#### RECORDS TO USE ####
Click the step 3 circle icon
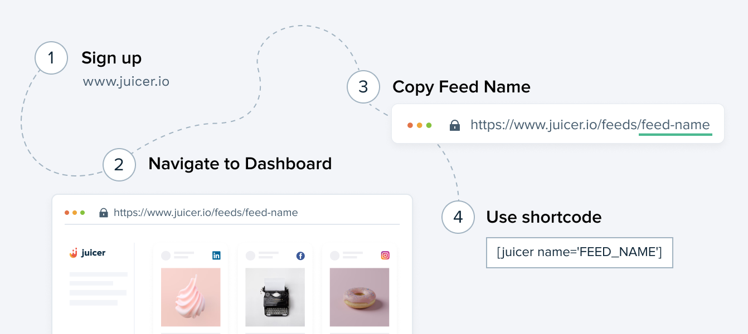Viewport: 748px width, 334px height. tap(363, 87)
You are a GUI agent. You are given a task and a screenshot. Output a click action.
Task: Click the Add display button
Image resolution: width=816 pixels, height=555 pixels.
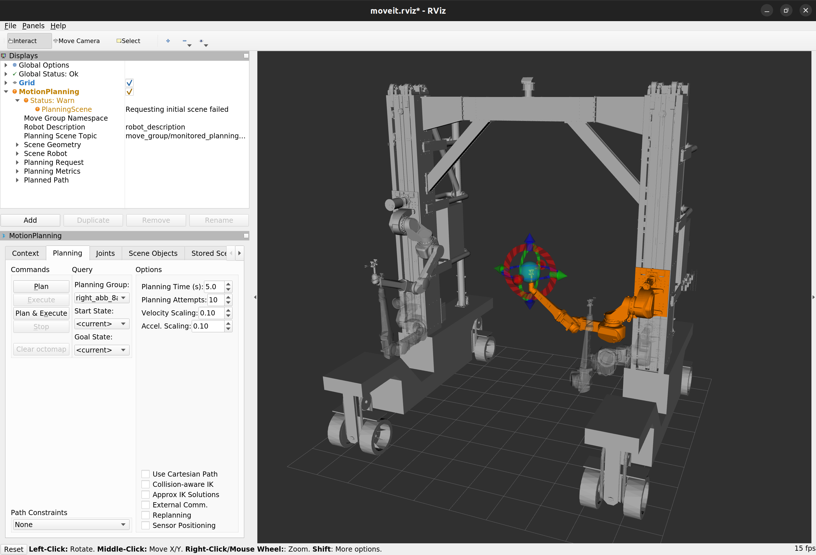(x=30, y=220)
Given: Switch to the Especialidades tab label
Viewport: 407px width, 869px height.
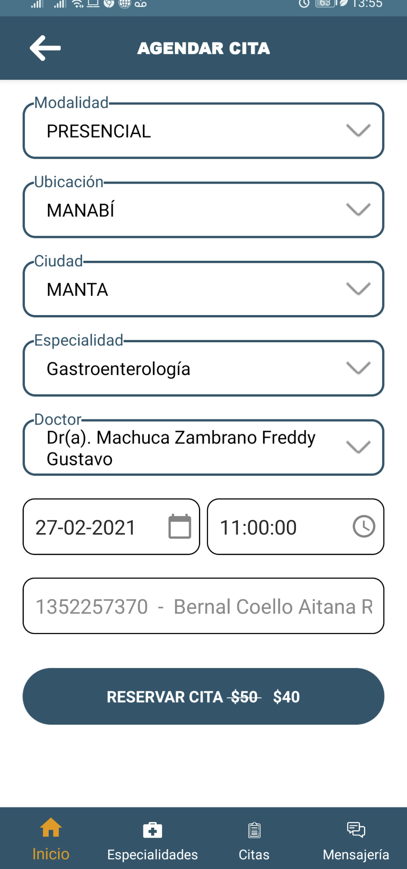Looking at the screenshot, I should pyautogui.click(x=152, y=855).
####
Write out every line of the records above word for word, but leave the pictures out.

_RESPONSE TO THE TASK_
Click the step 3 circle icon
Viewport: 748px width, 334px height. tap(363, 87)
You are a GUI agent. You are given a task and a screenshot. Output a click action.
Task: Click the Add display button
Image resolution: width=816 pixels, height=555 pixels.
(x=30, y=220)
Given: Switch to the Especialidades tab label
Viewport: 407px width, 869px height.
Looking at the screenshot, I should pyautogui.click(x=152, y=855).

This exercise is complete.